Fragmented Fridays

January 21, 2010

This week I pulled a total dumb-ass maneuver. I opened an email with an attachment from "DHL", which was not from DHL and ended up with friggin' Trojan Horses on my computer. As soon as I clicked it open I started trying to hit the rewind button, but life does not have a rewind button.

My husband was home at the time and as I was freaking out he said, "You shouldn't have opened that email". Uh, no shit Sherlock or shall I call you Master of the Obvious?! There is nothing like someone pointing out you are a bone-head when you are in the middle of dealing with the consequences of your bone-headedness.
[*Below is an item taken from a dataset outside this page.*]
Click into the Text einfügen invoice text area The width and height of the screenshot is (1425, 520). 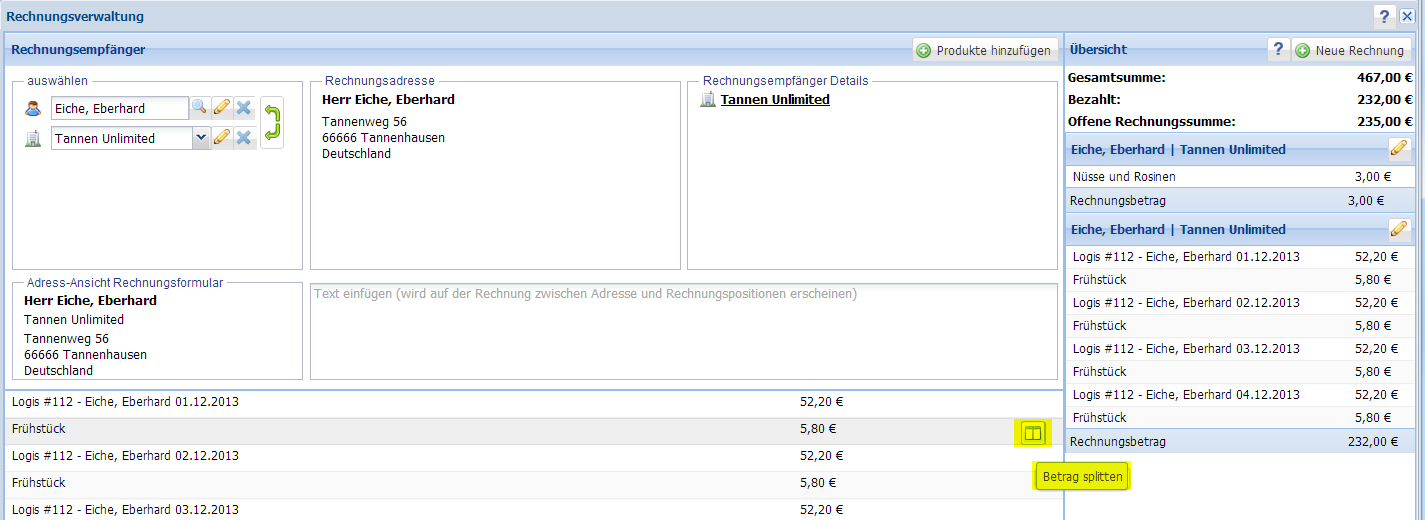pyautogui.click(x=683, y=332)
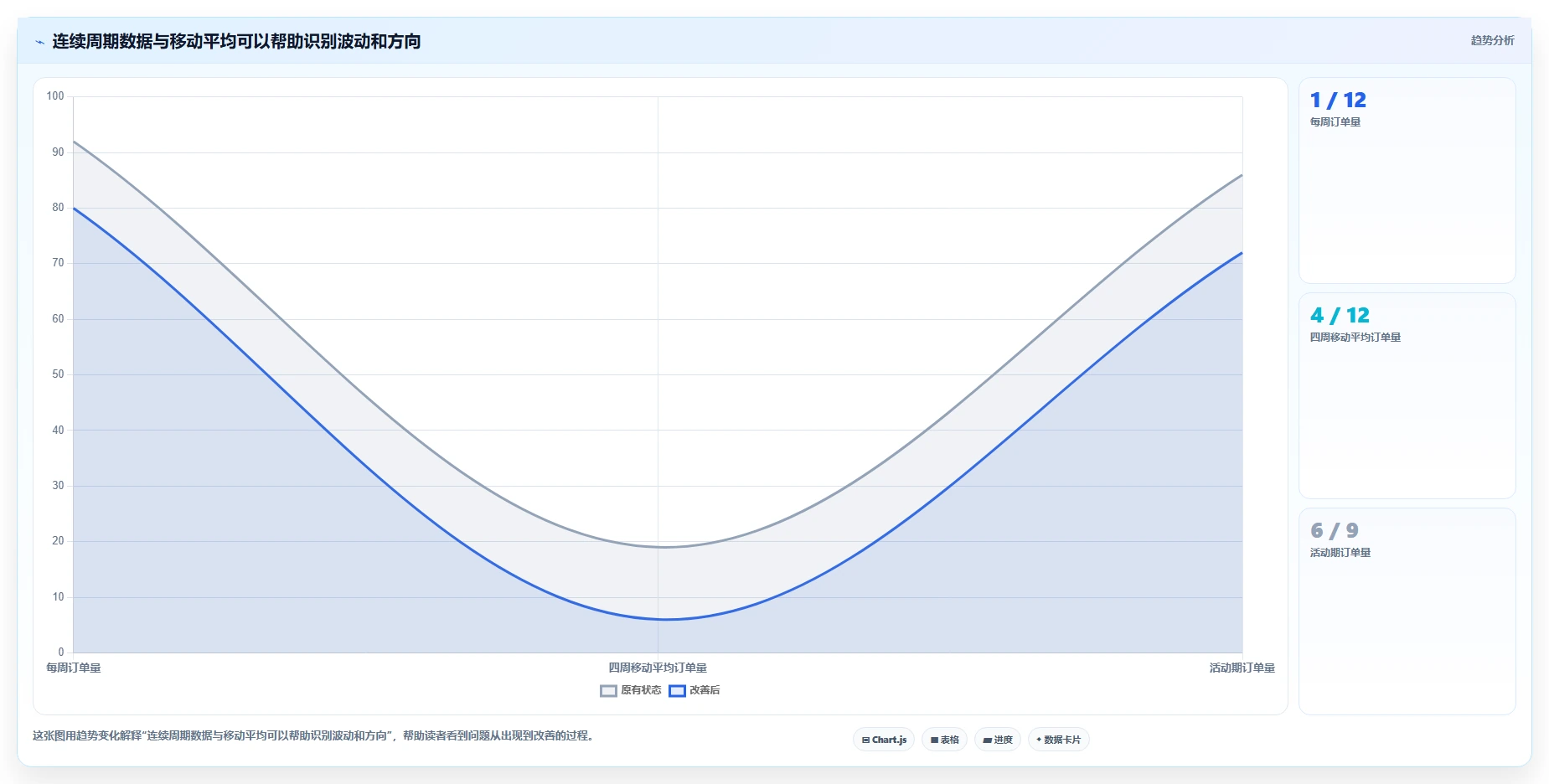Click the 四周移动平均订单量 x-axis label
This screenshot has width=1549, height=784.
(x=658, y=668)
The stupid Trojan Horse disabled my security software. I downloaded Malwarebytes, which is free, and I think my computer is all better. I know none of you are bone-heads so  you won't be dealing with this issue, but if you have a bone-head in the family or know one, you can tell them to use Malwarebytes it beats paying Geek Squad $149.
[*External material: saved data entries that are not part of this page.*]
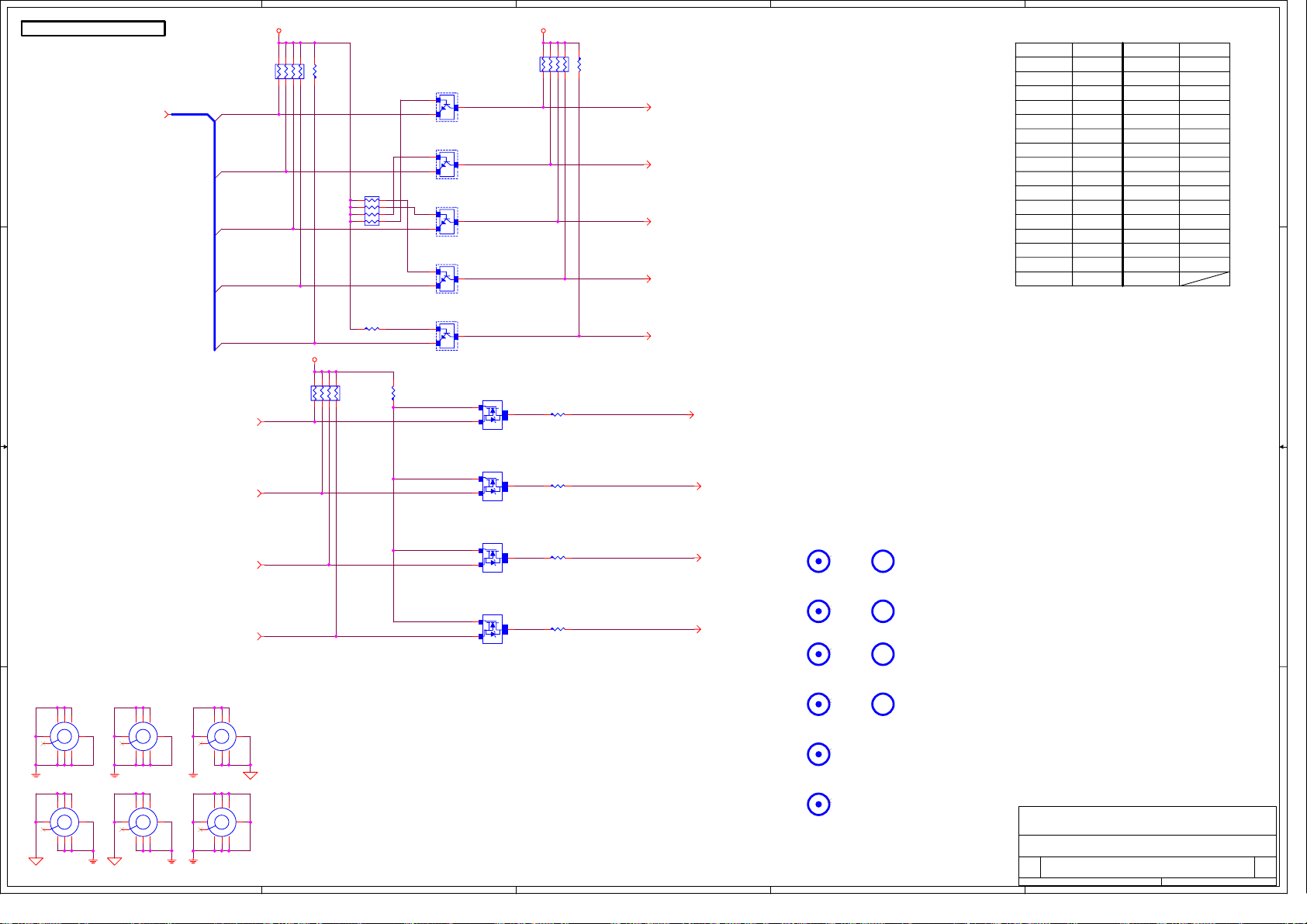Select the topmost transistor symbol
The image size is (1307, 924).
447,107
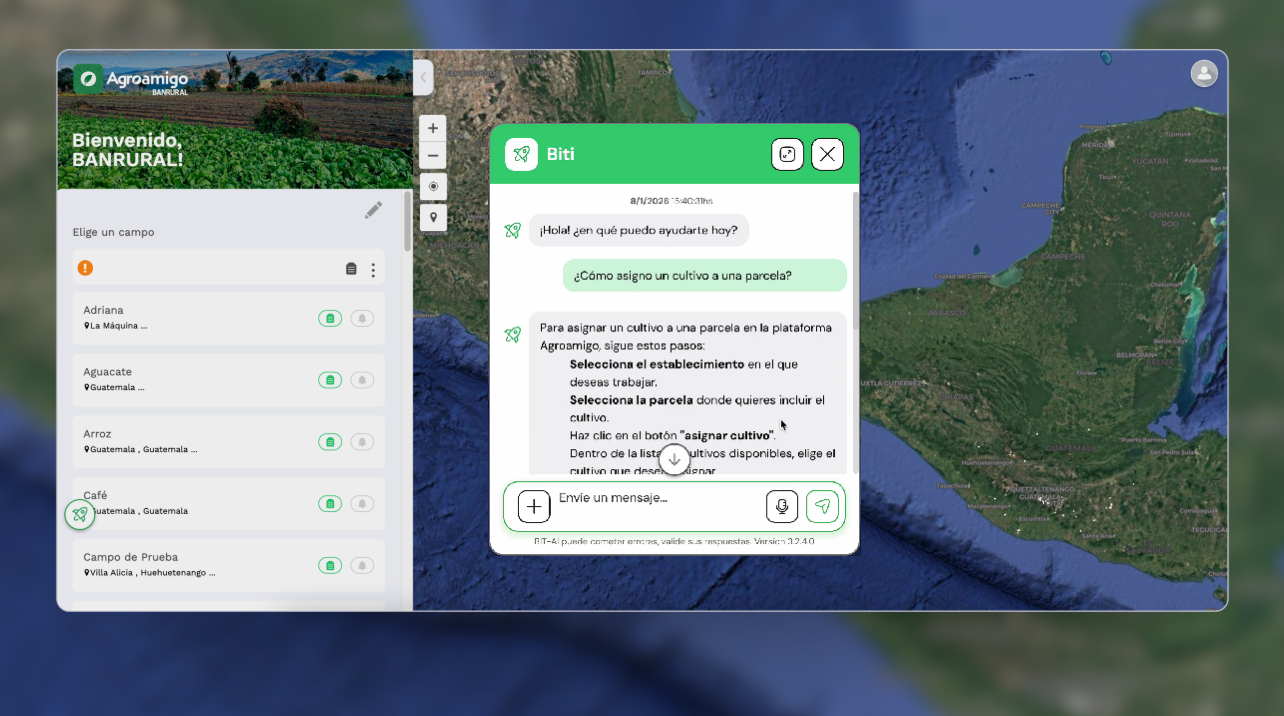Click the orange warning alert icon
The width and height of the screenshot is (1284, 716).
click(85, 268)
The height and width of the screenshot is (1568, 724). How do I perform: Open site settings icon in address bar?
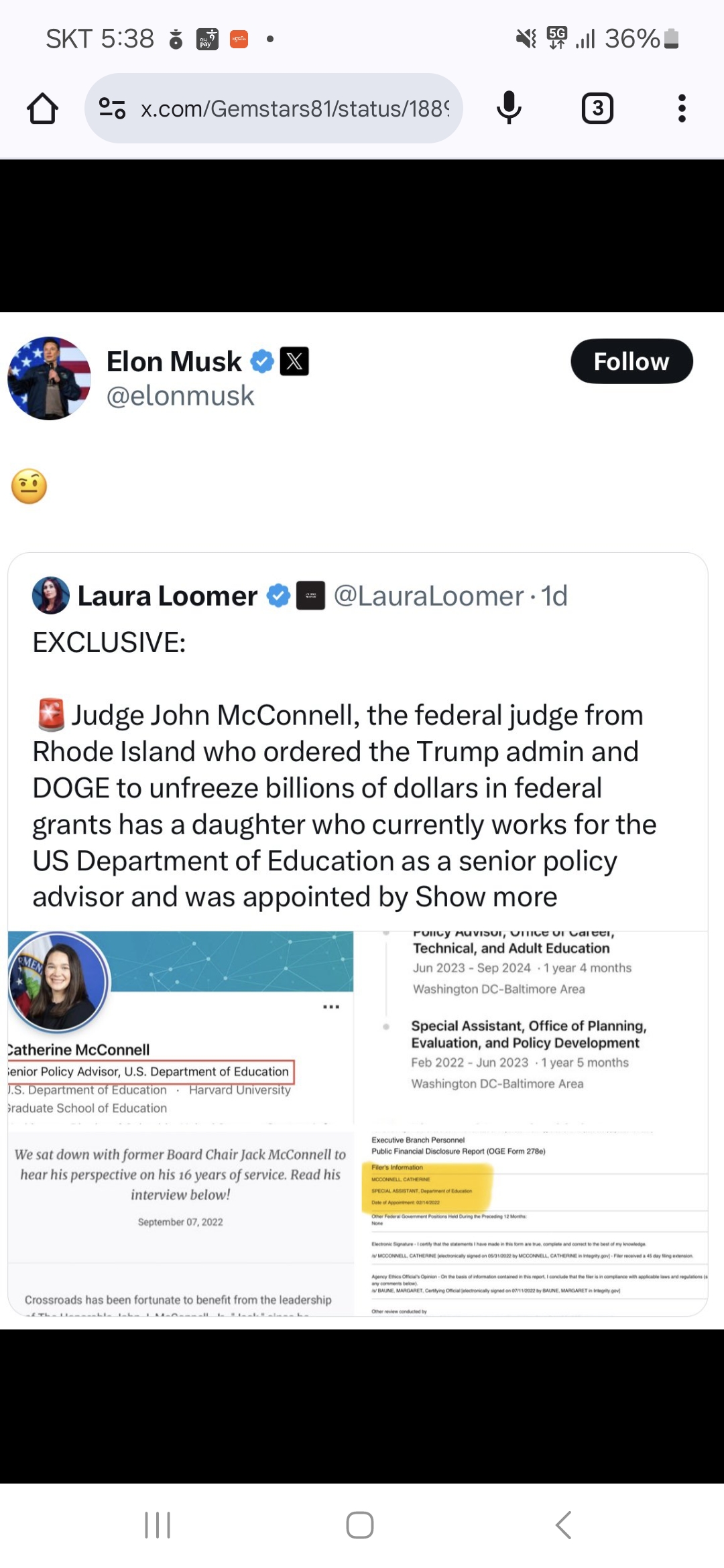click(x=112, y=108)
I dreamt I was in a bikini I stole borrowed from Charlotte of N.E.O. Moms . I looked pretty good in this bikini, so much so that  a very old woman told me I had a juicy _______ (I can't bring myself to use the actual word. It's not what you think). So here I am in this stolen borrowed bikini and somehow I know James Franco and he's obviously into me. But just when I'm getting used to looking and feeling Hot with a capital H, I look down and notice that I am wearing underwear and a maxi-pad under the bikini. All of a sudden I don't feel so hot. Plus, I went swimming so my maxi-pad is soaked. James Franco didn't seem to  mind, but I was glad when I woke up and was regular old me in pajamas.

I'm going back to the eye doctor after spending over a month putting steroid drops into my BIG BEAUTIFUL BROWN EYES to combat iritis. I am hoping that it is all better. Wish me luck. I am so tired of worrying about it and having blurry vision from the steroid drops. I just want my eyes back.
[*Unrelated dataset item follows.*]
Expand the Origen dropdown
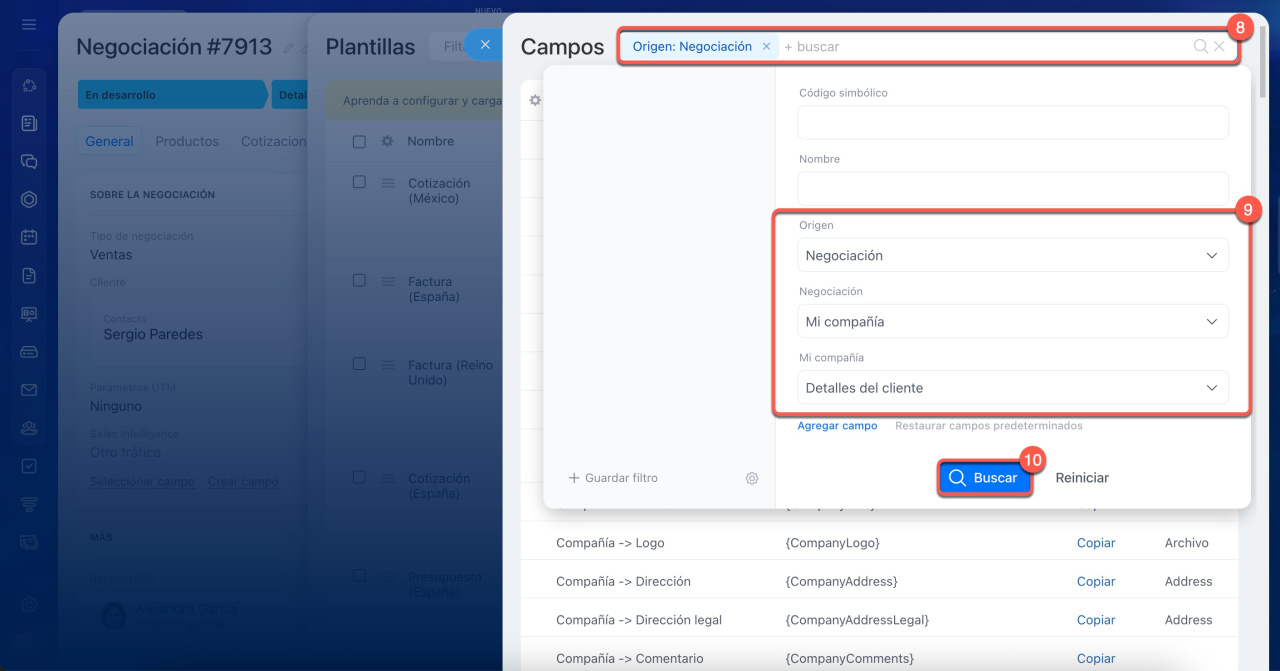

I asked my mother if she would write a memoir of sorts that I could save for my daughter so that she would know more about my mother's life. My mother started laughing hysterically as she said NO. I asked her why she wouldn't do it and why she was laughing. She told me that her life had been full of too many painful experiences that she had no desire to write about and that she was laughing because if she didn't she'd start crying. I started laughing with her.

I am giving away a Tungsten ring with up to $120 value to one lucky reader. If you are interested click HERE for details.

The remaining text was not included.